Last-ditch talks between Verizon and the unions
representing 39,000 workers failed Tuesday night, setting up a strike to begin
at 6 o'clock Wednesday morning.
Workers from New England to West Virginia, all employed
by Verizon Communication Inc.'s landline division, which also handles
fiber-optic cable installation, sales, and service, will go off the job.
Hundreds are expected to gather in Philadelphia outside
Verizon's building at Ninth and Race Streets for a rally at 8 a.m. Wednesday,
said union official James Gardler, president of Communications Workers of
America Local 13000 in Philadelphia.
On Tuesday afternoon, Verizon said it had been contacted
by the Federal Mediation and Conciliation Service and agreed to accept
resolution of issues by mediation, if the unions agreed to extend the strike
deadline.
CWA spokeswoman Candice Johnson disputed that.
"Historically, federal mediators only get involved
in collective bargaining situations with the agreement of both parties,"
she said in a statement. "CWA did not authorize anyone at the Federal
Mediation and Conciliation Service to approach Verizon about extending the
strike date."
Represented by the CWA and the International Brotherhood
of Electrical Workers (IBEW), the employees have been working without a
contract since August.
"We don't have any comment," IBEW spokesman
Mark Brueggenjohann said.
The strike comes as Verizon is shifting away from its
legacy "wired" businesses - the part of the firm that brings
telephone and Internet service into homes via copper and fiber, which Verizon
markets as FiOS.
Most of the company's unionized employees work for the
"wired" part of the business, which now drives 29 percent of
Verizon's revenues, down from about 37 percent in 2011, when workers went on
strike for 10 days, according to company regulatory filings for 2015. The
contract was ultimately resolved after federal mediation in 2012.

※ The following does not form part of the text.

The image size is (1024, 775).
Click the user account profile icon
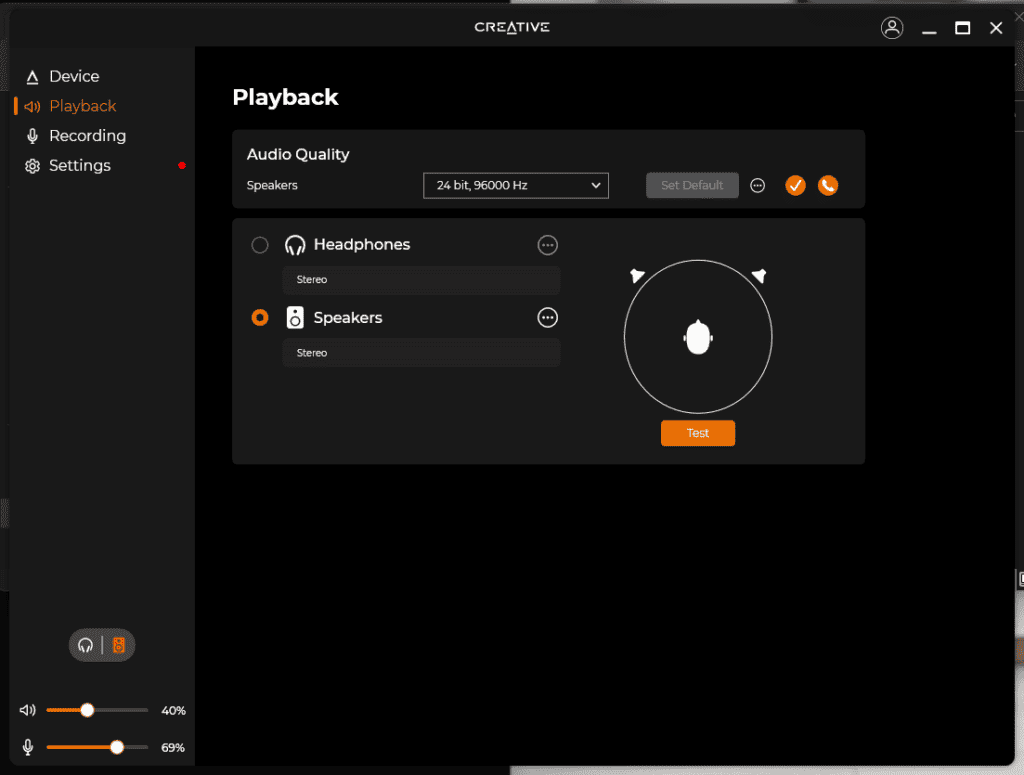(x=892, y=28)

About 2,100 employees represented by the CWA will be
affected in Philadelphia and the surrounding suburbs, part of 5,900 CWA workers
striking in Pennsylvania, New Jersey, and Delaware. The IBEW represents 3,900
in New Jersey and about 100 in the Philadelphia area.
Verizon, with 2015 profits of $18.4 billion on $131.6
billion in revenues, employs 177,700. More than one in five workers is expected
to be out on strike.
Cellphones aren't likely to be affected by the strike,
although repairs or installation requests for Internet or landlines could be
delayed. Verizon said it has been training nonunion workers to take over union
functions.
"Let's make it clear - we are ready for a
strike," Bob Mudge, president of Verizon's wire-line network operations,
said in a statement.
In newspaper advertisements, Verizon says it is offering
a 6.5 percent increase in wages on a compensation package averaging $130,000.
The advertisement also says the company's proposal will
"make changes to legacy constraints in our contracts."
"Union leaders need to move out of the past and
recognize that is no longer the Ma Bell era of princess phones and phone
booths," the advertisement said.
Those legacy constraints are at the heart of the
disagreement between the two sides.
Gardler said the company wants to have the right to move
repair crews from their home base to any location from New England to Virginia
for two months at a time, not allowed under the current contract.
That's because union crews are stretched thin as Verizon
slows its investment in its "wired" business, not replacing workers
and requiring those who remain to put in many hours of mandatory overtime
weekly, union officials said.
The unions also want Verizon to agree to keep call
centers open and not to shift work out of state or out of the country to the
Philippines or Mexico.
"We don't want calls going to contractors,"
Gardler said. "If the customer base is in Pennsylvania, people in
Pennsylvania should be handling those calls."
The antiunion National Right to Work Legal Defense
Foundation is offering free legal help to union members who don't want to
strike or who want to resign from their union.